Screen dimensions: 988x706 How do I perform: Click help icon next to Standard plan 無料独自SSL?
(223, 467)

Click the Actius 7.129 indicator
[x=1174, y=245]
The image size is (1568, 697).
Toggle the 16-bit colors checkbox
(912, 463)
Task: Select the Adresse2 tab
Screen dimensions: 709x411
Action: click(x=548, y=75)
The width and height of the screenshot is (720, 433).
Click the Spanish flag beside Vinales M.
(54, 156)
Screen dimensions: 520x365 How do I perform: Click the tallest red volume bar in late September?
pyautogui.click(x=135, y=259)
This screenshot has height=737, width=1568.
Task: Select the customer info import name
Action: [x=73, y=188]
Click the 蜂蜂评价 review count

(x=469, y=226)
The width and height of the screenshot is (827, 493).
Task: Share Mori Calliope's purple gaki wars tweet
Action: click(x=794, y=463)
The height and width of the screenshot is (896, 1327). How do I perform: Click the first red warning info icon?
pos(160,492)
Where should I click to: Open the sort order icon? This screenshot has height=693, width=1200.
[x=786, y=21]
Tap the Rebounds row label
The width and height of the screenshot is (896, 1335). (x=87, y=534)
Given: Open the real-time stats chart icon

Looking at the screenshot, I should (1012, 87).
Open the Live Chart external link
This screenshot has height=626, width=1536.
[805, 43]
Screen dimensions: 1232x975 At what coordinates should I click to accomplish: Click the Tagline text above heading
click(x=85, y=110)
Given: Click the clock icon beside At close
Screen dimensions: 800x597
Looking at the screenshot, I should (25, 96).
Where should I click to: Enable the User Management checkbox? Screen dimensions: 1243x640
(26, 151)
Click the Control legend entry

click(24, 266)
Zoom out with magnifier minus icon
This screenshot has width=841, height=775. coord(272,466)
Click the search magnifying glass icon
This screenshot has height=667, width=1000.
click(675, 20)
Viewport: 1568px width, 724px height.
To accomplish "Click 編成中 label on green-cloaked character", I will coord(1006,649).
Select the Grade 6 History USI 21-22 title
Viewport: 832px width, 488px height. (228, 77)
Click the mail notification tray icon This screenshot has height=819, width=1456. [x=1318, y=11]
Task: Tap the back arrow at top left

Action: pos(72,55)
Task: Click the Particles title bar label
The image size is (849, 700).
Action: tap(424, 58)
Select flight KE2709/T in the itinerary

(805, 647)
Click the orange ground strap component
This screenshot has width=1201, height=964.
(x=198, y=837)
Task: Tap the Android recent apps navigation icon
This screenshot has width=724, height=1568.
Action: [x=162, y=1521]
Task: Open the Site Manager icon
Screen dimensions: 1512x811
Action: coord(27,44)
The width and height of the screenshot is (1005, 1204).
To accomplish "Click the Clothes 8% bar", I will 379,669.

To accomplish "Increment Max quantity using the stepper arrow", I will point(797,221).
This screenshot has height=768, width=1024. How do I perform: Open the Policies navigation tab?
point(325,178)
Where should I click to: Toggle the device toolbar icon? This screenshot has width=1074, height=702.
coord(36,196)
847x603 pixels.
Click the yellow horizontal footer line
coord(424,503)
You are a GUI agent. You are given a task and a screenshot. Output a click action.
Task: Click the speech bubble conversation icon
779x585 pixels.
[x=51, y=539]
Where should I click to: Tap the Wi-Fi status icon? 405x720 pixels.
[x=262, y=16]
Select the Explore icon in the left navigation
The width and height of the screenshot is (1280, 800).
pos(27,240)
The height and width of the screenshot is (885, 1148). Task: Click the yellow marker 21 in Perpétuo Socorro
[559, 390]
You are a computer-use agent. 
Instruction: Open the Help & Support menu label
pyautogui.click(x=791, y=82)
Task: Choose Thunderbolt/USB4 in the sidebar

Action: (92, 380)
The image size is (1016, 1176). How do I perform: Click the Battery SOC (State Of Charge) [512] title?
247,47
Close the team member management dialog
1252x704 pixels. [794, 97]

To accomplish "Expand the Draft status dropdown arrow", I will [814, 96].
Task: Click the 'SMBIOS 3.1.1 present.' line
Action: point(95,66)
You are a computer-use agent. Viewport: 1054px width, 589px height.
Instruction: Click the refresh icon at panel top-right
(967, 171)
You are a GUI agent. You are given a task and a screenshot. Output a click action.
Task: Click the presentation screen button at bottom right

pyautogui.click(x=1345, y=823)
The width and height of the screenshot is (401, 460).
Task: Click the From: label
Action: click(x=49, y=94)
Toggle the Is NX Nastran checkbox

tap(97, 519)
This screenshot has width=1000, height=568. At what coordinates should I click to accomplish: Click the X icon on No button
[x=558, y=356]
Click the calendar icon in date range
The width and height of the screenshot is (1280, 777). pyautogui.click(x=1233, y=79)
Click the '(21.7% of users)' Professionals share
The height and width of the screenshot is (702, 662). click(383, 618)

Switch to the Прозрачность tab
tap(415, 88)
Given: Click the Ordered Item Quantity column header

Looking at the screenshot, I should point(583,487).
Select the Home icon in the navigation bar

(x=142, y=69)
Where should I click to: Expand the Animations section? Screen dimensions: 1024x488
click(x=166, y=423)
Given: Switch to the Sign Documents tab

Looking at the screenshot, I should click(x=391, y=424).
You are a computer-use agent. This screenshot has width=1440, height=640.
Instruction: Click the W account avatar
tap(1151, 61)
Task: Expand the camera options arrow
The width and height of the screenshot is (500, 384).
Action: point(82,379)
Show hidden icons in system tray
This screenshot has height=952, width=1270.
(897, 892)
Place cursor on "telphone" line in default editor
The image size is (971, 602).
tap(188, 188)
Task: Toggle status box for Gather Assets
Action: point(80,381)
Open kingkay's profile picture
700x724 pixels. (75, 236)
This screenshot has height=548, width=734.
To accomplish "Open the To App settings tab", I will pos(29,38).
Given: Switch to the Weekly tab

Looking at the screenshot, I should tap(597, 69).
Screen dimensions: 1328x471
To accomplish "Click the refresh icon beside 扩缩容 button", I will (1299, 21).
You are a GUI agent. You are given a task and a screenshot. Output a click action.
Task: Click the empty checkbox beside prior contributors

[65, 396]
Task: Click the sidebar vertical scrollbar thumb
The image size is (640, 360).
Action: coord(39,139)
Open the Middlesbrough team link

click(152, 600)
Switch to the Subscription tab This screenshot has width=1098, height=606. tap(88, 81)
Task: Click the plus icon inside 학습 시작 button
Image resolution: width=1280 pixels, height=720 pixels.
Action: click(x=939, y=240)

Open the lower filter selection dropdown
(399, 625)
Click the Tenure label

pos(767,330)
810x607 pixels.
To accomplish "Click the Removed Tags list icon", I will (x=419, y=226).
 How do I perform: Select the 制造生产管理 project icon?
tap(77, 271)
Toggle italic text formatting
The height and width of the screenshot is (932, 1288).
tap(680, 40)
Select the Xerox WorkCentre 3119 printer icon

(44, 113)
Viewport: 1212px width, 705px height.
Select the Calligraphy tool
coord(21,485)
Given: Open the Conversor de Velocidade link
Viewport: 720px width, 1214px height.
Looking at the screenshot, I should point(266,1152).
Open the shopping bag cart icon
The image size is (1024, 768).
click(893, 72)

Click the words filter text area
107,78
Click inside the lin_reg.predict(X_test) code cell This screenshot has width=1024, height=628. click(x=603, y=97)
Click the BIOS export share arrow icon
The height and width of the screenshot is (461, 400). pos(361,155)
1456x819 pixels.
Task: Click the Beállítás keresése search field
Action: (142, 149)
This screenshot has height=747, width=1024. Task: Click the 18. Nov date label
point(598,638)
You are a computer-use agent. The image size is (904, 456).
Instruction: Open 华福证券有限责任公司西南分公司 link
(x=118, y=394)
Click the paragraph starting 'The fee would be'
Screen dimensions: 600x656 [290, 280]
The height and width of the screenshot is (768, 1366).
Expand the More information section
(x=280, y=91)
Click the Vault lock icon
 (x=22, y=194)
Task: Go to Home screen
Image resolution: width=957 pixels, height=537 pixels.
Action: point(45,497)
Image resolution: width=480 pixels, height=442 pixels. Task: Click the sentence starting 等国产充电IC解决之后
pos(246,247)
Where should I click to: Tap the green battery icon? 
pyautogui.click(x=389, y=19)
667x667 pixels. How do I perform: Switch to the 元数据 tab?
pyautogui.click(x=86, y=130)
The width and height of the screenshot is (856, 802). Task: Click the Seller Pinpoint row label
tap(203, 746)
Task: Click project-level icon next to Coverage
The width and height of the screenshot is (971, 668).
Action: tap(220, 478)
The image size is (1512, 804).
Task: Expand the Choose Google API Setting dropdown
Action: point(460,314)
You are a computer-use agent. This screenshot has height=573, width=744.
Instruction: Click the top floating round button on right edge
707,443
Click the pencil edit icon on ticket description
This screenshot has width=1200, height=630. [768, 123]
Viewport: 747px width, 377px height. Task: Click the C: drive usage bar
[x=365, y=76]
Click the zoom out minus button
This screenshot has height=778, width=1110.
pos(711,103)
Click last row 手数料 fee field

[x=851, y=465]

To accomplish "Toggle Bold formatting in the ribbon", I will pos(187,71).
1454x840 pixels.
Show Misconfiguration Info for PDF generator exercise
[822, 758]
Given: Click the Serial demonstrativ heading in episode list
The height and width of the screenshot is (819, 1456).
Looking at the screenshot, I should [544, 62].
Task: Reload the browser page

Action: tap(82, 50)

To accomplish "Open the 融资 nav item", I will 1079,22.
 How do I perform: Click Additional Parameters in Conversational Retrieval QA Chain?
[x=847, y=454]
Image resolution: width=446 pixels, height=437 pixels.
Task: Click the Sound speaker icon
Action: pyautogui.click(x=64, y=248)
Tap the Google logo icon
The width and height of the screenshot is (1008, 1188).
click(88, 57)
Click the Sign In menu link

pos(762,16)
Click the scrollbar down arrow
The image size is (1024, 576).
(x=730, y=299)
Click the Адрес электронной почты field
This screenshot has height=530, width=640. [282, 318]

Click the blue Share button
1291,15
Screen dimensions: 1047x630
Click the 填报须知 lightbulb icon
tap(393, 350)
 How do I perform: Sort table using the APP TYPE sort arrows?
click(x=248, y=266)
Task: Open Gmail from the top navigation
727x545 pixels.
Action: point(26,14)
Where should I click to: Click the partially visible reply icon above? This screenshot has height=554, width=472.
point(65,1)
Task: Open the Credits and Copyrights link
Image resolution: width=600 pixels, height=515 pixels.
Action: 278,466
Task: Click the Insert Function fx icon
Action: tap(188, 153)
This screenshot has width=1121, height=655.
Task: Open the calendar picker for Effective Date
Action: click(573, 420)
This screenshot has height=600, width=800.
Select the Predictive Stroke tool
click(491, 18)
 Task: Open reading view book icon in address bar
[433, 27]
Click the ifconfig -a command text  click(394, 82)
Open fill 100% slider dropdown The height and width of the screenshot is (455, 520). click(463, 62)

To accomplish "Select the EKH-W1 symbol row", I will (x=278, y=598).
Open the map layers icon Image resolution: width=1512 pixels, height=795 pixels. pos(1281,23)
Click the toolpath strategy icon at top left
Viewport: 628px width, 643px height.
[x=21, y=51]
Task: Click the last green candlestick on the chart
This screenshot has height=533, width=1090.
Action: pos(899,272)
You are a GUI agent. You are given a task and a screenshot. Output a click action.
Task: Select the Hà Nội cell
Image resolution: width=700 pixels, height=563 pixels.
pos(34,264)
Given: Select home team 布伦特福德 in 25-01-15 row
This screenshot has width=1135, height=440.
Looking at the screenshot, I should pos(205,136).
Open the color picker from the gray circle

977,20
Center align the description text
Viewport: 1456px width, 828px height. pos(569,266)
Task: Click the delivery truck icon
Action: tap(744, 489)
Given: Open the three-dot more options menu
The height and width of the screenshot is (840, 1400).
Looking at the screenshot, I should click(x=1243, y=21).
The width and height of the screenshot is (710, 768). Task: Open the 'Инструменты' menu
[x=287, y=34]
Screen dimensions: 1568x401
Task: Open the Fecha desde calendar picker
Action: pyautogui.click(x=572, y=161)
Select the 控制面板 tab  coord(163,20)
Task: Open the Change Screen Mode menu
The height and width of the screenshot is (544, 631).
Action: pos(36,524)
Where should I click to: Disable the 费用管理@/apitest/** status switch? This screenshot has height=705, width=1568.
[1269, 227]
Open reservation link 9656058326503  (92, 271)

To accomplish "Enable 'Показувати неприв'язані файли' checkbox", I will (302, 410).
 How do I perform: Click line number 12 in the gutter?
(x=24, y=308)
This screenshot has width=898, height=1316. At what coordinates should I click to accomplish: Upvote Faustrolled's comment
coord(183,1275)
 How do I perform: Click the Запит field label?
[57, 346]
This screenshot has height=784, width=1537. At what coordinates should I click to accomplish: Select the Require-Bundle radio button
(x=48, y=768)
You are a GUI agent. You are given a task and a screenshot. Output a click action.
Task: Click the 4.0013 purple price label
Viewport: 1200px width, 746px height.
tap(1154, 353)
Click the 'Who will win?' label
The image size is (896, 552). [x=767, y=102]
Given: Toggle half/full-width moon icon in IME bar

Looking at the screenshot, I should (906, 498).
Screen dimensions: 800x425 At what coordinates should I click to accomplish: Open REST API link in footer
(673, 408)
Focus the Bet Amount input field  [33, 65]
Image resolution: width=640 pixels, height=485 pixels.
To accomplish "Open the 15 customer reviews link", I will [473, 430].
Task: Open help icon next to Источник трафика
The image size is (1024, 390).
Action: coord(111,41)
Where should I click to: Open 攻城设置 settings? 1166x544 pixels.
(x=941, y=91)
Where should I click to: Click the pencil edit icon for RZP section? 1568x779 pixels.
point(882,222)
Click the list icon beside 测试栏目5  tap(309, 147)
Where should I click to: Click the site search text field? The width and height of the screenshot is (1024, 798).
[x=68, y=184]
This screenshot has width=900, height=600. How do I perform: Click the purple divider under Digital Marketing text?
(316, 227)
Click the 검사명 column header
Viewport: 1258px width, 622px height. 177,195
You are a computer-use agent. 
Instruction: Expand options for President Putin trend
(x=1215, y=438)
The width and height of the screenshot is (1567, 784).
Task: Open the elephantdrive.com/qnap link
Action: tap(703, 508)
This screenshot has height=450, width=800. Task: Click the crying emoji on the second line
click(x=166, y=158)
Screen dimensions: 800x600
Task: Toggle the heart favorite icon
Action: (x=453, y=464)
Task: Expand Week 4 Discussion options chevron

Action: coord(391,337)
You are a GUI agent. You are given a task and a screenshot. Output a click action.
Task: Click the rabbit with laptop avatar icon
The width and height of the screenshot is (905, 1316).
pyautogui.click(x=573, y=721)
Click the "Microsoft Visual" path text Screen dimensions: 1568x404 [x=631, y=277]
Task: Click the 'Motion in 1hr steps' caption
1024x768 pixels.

TASK STATEMENT: Exactly as they appear, retype the lines from the start of the records through the line containing "Viewport: 1568px width, 724px height.".

SOLVED PROBLEM:
Screen dimensions: 988x706 How do I perform: Click help icon next to Standard plan 無料独自SSL?
(223, 467)

Click the Actius 7.129 indicator
[x=1174, y=245]
The image size is (1568, 697).
Toggle the 16-bit colors checkbox
(912, 463)
Task: Select the Adresse2 tab
Screen dimensions: 709x411
Action: click(x=548, y=75)
The width and height of the screenshot is (720, 433).
Click the Spanish flag beside Vinales M.
(54, 156)
Screen dimensions: 520x365 How do I perform: Click the tallest red volume bar in late September?
pyautogui.click(x=135, y=259)
This screenshot has height=737, width=1568.
Task: Select the customer info import name
Action: [x=73, y=188]
Click the 蜂蜂评价 review count

(x=469, y=226)
The width and height of the screenshot is (827, 493).
Task: Share Mori Calliope's purple gaki wars tweet
Action: click(x=794, y=463)
The height and width of the screenshot is (896, 1327). How do I perform: Click the first red warning info icon?
pos(160,492)
Where should I click to: Open the sort order icon? This screenshot has height=693, width=1200.
[x=786, y=21]
Tap the Rebounds row label
The width and height of the screenshot is (896, 1335). (x=87, y=534)
Given: Open the real-time stats chart icon

Looking at the screenshot, I should (1012, 87).
Open the Live Chart external link
This screenshot has height=626, width=1536.
[805, 43]
Screen dimensions: 1232x975 At what coordinates should I click to accomplish: Click the Tagline text above heading
click(x=85, y=110)
Given: Click the clock icon beside At close
Screen dimensions: 800x597
Looking at the screenshot, I should (25, 96).
Where should I click to: Enable the User Management checkbox? Screen dimensions: 1243x640
(26, 151)
Click the Control legend entry

click(24, 266)
Zoom out with magnifier minus icon
This screenshot has width=841, height=775. coord(272,466)
Click the search magnifying glass icon
This screenshot has height=667, width=1000.
click(675, 20)
Viewport: 1568px width, 724px height.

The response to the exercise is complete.